In a life that reads like a fairy tale laid with platinum and gold records and many awards - including IFPI's Multimillion Platinum Award in 1995 - there were bitter moments like when Theodorakis came up with his own version of Yannis Ritsos' Epitaphios featuring Grigoris Bithikotsis - at the same time when Hadjidakis and Mouskouri were working on their own rendition.
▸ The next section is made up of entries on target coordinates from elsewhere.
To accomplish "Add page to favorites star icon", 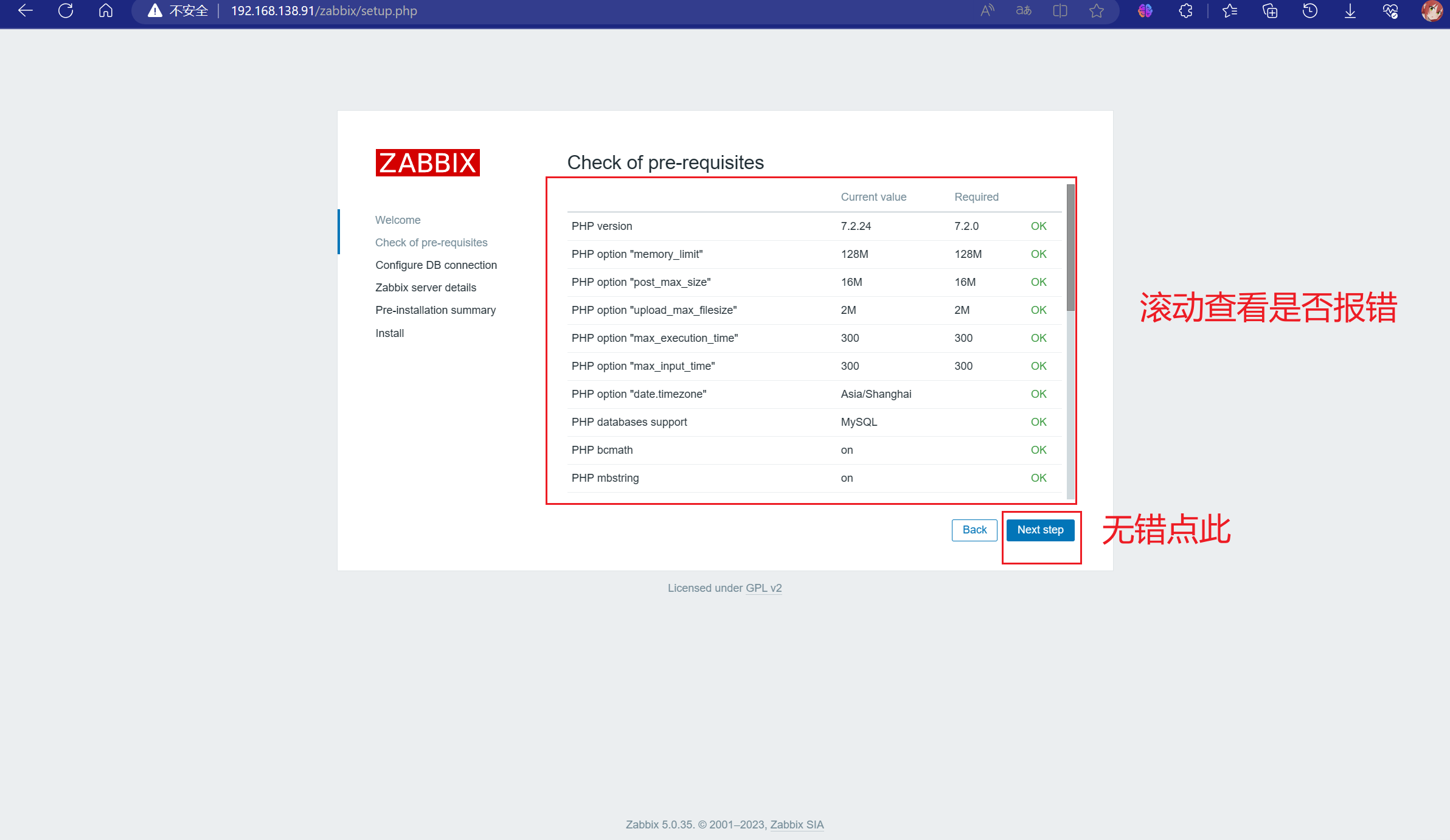I will click(1097, 11).
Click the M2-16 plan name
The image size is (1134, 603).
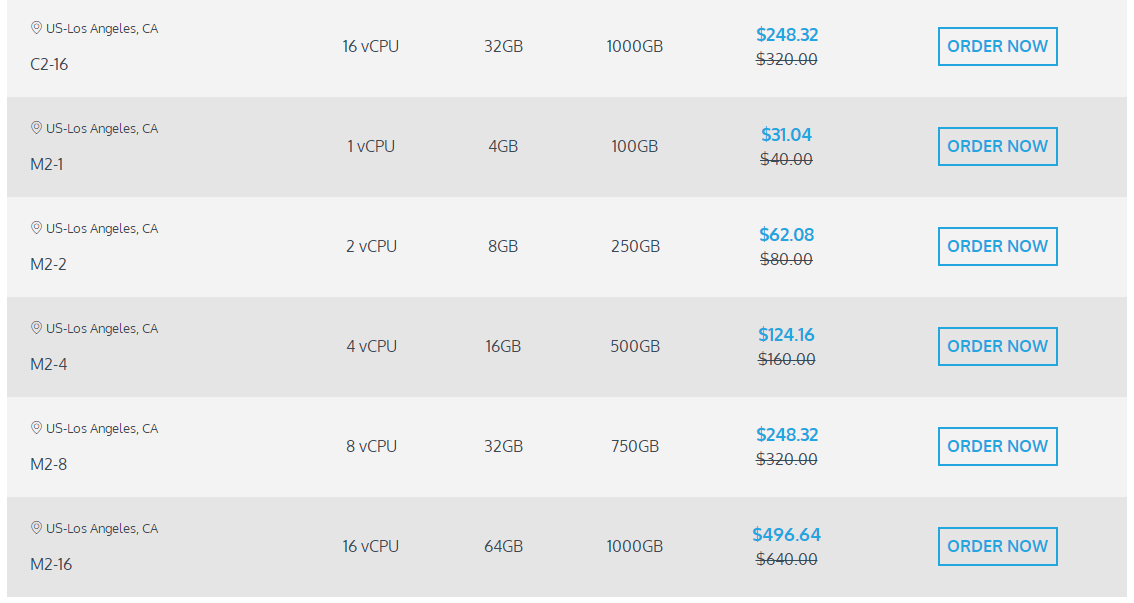click(x=51, y=564)
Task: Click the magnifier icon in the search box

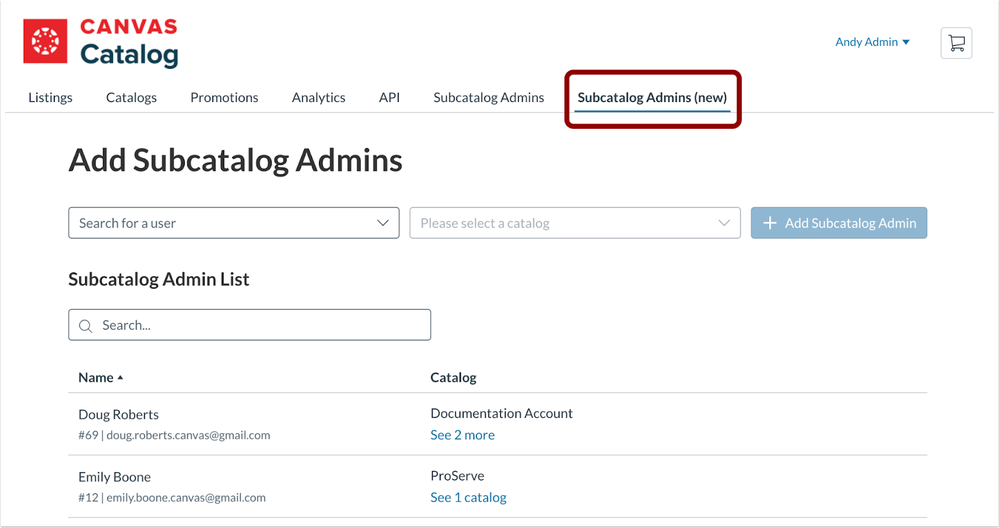Action: 85,325
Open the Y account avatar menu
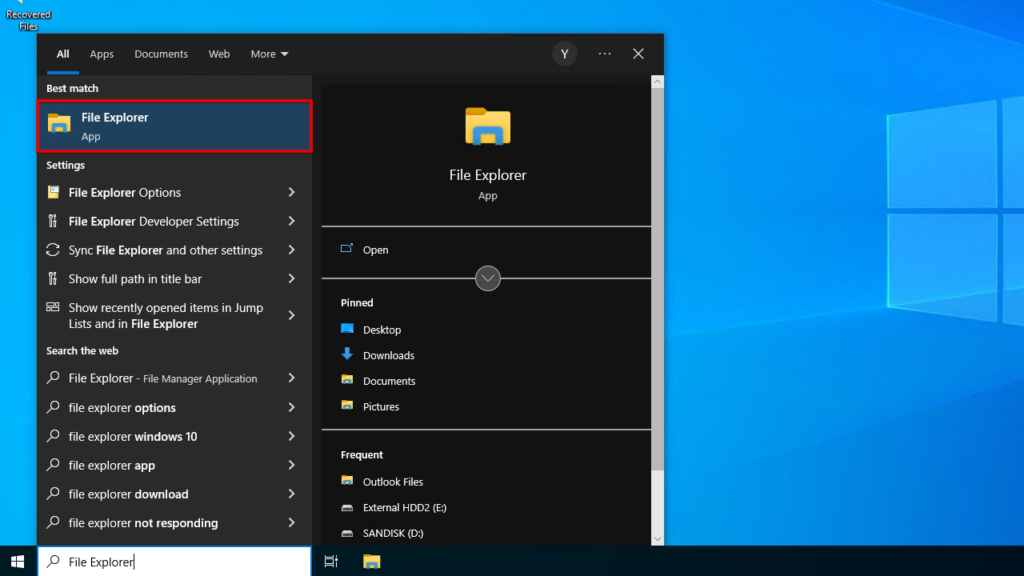The width and height of the screenshot is (1024, 576). coord(564,53)
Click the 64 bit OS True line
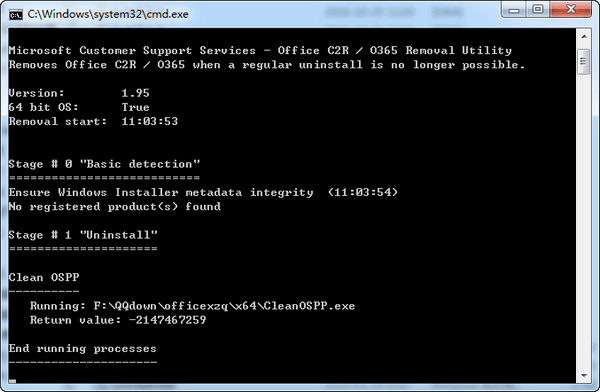The width and height of the screenshot is (600, 392). [79, 107]
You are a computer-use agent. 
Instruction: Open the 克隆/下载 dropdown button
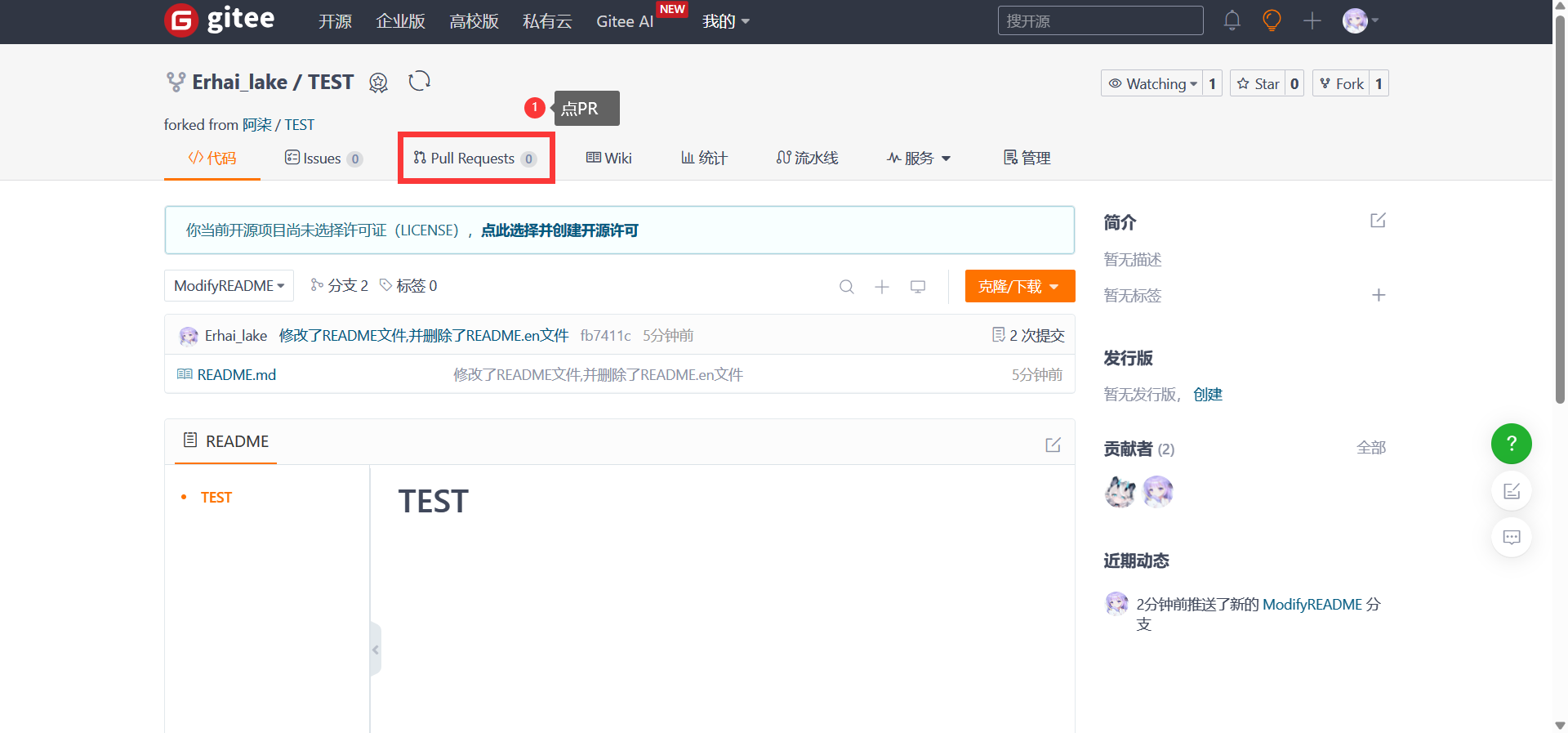tap(1019, 287)
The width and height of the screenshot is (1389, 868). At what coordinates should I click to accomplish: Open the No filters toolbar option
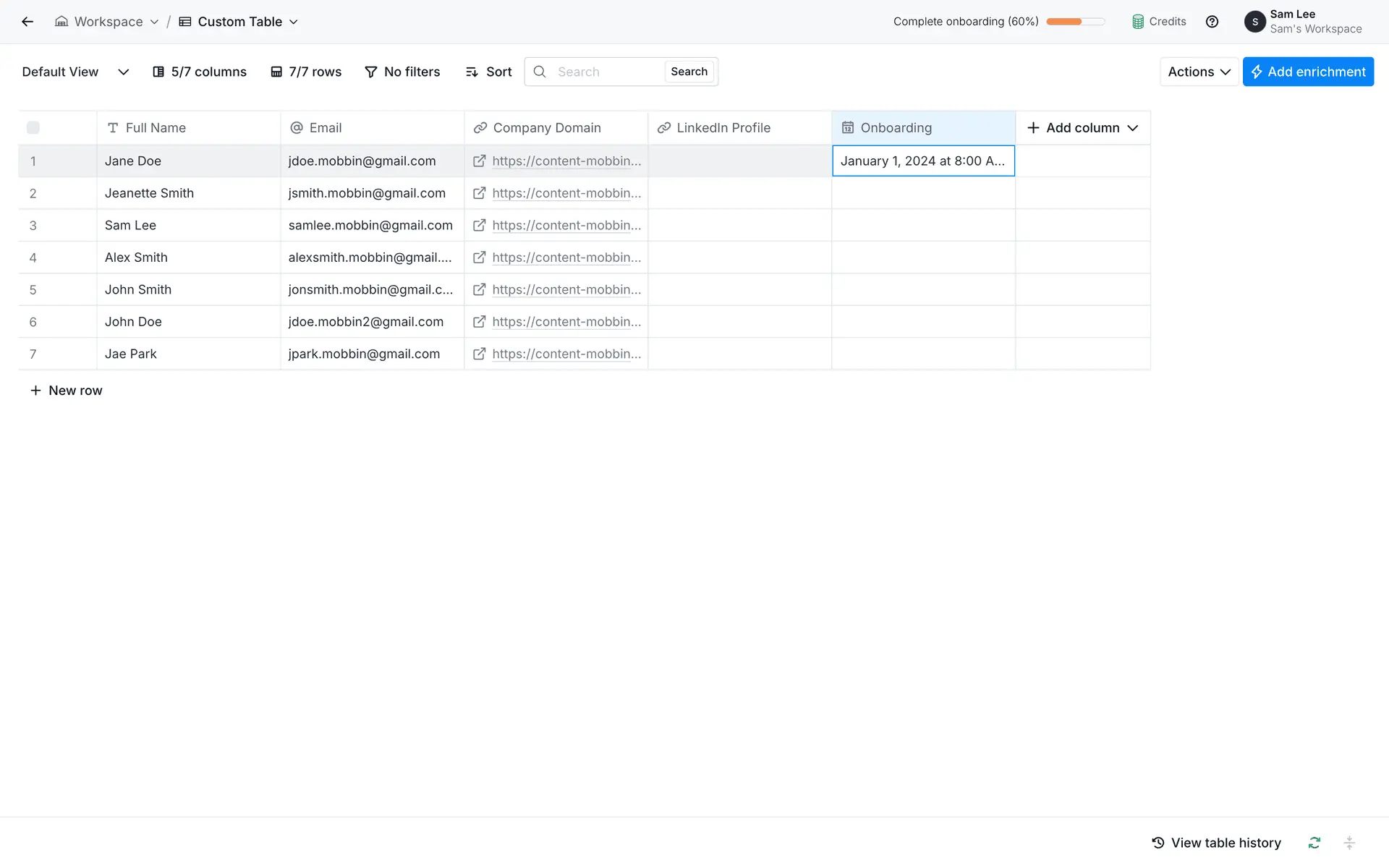pyautogui.click(x=402, y=72)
But there are funny stories, too. Over a bottle of whisky, Mouskouri, together with Gainsborough and Rod Stewart, would admit her stage fright that led Gainsborough singing with his back to the audience and her with her arms behind her back. "We were three cowards with a different repertoire," she points out. Bob Dylan, who along with Cohen made it to one of her concerts, ended up staying till the interval though he had pressing commitments elsewhere. And on a night of poker she brought luck to heartthrob Alain Delon, who agreed to part with her only after she had given him the pendant that brought her luck in the Barcelona contest.

While commenting on the punk scene of the 80s, Mouskouri passes criticism on Greek music today. "But I preferred [the punks] much more to all these test-tube singers who have no sensitivity whatsoever... They just benefit from the system of TV reality shows and radio playlists and do whatever is expected of them in exchange for a success that lasts no more than a season."